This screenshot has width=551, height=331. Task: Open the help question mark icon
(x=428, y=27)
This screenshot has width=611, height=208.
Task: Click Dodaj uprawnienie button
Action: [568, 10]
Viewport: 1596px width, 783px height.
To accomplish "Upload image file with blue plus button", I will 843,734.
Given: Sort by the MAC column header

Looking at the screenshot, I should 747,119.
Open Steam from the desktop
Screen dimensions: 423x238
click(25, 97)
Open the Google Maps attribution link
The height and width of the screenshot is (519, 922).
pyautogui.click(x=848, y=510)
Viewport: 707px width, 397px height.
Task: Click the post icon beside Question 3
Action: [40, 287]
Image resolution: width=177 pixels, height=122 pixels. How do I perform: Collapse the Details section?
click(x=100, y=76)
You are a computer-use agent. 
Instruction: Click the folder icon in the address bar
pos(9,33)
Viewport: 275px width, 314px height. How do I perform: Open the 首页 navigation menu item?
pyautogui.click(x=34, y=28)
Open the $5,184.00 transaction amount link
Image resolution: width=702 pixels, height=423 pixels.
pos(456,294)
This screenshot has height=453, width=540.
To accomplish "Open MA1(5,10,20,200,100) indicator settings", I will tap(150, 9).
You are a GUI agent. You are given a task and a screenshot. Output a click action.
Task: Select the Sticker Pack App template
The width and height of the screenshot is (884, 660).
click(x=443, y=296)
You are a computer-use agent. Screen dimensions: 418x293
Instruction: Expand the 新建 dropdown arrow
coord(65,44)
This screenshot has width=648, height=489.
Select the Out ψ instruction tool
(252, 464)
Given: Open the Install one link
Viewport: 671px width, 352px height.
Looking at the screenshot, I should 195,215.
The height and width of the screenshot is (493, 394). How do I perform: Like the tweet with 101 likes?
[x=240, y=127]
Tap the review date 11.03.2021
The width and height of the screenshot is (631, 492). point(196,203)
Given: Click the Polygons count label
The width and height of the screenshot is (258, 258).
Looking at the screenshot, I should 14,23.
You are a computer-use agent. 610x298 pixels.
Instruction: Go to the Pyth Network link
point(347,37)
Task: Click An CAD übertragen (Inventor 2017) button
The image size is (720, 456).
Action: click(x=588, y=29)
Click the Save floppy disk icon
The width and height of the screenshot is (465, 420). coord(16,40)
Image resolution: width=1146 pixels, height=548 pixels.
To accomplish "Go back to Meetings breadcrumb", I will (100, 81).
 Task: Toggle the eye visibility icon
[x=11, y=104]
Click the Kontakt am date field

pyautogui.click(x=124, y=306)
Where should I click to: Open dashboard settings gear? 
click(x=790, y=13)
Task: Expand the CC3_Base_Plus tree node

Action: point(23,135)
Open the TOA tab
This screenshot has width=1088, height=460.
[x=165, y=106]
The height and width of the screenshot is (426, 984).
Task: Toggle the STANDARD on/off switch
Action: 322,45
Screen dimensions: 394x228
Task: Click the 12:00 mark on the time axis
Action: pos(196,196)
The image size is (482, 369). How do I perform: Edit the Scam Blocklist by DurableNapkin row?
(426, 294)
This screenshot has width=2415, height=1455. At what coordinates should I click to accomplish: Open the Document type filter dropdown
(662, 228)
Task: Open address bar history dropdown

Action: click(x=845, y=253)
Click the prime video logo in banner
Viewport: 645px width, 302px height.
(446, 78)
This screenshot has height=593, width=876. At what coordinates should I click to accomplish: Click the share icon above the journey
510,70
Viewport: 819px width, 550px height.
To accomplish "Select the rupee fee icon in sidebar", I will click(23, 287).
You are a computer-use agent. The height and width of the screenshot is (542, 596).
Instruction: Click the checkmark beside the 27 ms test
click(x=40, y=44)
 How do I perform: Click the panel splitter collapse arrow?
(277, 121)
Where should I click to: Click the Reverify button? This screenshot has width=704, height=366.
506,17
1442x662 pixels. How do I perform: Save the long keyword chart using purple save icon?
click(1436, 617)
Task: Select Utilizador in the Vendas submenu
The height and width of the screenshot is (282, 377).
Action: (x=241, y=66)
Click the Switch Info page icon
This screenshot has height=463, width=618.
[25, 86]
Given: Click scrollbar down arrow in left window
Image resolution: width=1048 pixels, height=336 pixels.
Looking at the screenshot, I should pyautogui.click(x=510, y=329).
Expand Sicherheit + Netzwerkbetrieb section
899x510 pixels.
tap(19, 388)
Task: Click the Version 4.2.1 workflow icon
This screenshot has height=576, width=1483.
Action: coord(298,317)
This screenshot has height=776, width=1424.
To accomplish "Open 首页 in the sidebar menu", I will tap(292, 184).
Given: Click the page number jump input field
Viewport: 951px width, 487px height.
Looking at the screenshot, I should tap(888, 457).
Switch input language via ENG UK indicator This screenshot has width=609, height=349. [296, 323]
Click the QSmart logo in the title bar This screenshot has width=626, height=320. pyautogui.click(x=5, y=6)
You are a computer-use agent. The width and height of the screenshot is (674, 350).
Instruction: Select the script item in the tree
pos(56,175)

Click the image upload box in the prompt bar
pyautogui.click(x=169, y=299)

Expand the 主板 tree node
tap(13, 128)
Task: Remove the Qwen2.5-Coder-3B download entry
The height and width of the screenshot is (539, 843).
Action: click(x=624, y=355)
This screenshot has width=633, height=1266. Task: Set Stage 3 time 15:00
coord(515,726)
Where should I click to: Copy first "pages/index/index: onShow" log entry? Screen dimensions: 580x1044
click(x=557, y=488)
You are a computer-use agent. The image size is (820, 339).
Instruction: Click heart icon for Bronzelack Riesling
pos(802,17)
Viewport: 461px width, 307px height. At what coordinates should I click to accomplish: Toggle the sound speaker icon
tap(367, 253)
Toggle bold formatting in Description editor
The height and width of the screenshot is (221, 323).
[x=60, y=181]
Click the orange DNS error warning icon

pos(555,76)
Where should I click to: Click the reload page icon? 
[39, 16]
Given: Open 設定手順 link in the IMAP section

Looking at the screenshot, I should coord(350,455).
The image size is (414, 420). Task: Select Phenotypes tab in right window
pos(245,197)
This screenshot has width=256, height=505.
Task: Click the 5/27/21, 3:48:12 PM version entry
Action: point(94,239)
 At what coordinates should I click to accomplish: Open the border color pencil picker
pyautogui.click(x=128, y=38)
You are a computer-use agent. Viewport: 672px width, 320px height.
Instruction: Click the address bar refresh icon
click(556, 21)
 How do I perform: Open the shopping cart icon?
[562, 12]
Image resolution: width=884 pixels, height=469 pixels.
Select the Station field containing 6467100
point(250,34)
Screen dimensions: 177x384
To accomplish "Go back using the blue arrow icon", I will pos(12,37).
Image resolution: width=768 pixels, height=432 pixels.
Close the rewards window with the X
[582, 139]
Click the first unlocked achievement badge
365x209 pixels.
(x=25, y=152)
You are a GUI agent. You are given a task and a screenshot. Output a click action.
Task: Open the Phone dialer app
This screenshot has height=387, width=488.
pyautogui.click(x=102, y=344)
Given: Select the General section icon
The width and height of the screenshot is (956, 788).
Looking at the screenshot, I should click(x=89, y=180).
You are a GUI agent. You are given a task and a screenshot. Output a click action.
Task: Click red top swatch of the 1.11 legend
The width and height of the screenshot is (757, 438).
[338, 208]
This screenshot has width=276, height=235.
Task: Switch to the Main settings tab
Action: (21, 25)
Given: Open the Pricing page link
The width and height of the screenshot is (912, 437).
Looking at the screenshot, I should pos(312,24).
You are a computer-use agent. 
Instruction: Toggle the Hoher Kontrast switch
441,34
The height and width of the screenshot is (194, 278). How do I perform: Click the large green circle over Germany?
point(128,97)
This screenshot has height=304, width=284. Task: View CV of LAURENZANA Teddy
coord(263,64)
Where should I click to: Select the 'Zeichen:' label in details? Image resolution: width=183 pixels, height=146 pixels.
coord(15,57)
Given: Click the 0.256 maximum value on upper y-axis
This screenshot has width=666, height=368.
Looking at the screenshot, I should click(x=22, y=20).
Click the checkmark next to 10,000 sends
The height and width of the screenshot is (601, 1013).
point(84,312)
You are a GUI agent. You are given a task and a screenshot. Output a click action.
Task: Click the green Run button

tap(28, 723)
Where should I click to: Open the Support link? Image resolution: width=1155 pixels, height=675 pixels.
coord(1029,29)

▸ ACTIVITY: Go to the line in the material above that contains "Given: Click the Polygons count label" and copy exactly from there through the line that contains "Viewport: 819px width, 550px height.", stopping after it.

▸ REPLY TO THE EXERCISE:
Given: Click the Polygons count label
The width and height of the screenshot is (258, 258).
Looking at the screenshot, I should 14,23.
You are a computer-use agent. 610x298 pixels.
Instruction: Go to the Pyth Network link
point(347,37)
Task: Click An CAD übertragen (Inventor 2017) button
The image size is (720, 456).
Action: click(x=588, y=29)
Click the Save floppy disk icon
The width and height of the screenshot is (465, 420). coord(16,40)
Image resolution: width=1146 pixels, height=548 pixels.
To accomplish "Go back to Meetings breadcrumb", I will (100, 81).
 Task: Toggle the eye visibility icon
[x=11, y=104]
Click the Kontakt am date field

pyautogui.click(x=124, y=306)
Where should I click to: Open dashboard settings gear? 
click(x=790, y=13)
Task: Expand the CC3_Base_Plus tree node

Action: point(23,135)
Open the TOA tab
This screenshot has width=1088, height=460.
[x=165, y=106]
The height and width of the screenshot is (426, 984).
Task: Toggle the STANDARD on/off switch
Action: 322,45
Screen dimensions: 394x228
Task: Click the 12:00 mark on the time axis
Action: pos(196,196)
The image size is (482, 369). How do I perform: Edit the Scam Blocklist by DurableNapkin row?
(426, 294)
This screenshot has width=2415, height=1455. At what coordinates should I click to accomplish: Open the Document type filter dropdown
(662, 228)
Task: Open address bar history dropdown

Action: click(x=845, y=253)
Click the prime video logo in banner
Viewport: 645px width, 302px height.
(446, 78)
This screenshot has height=593, width=876. At what coordinates should I click to accomplish: Click the share icon above the journey
510,70
Viewport: 819px width, 550px height.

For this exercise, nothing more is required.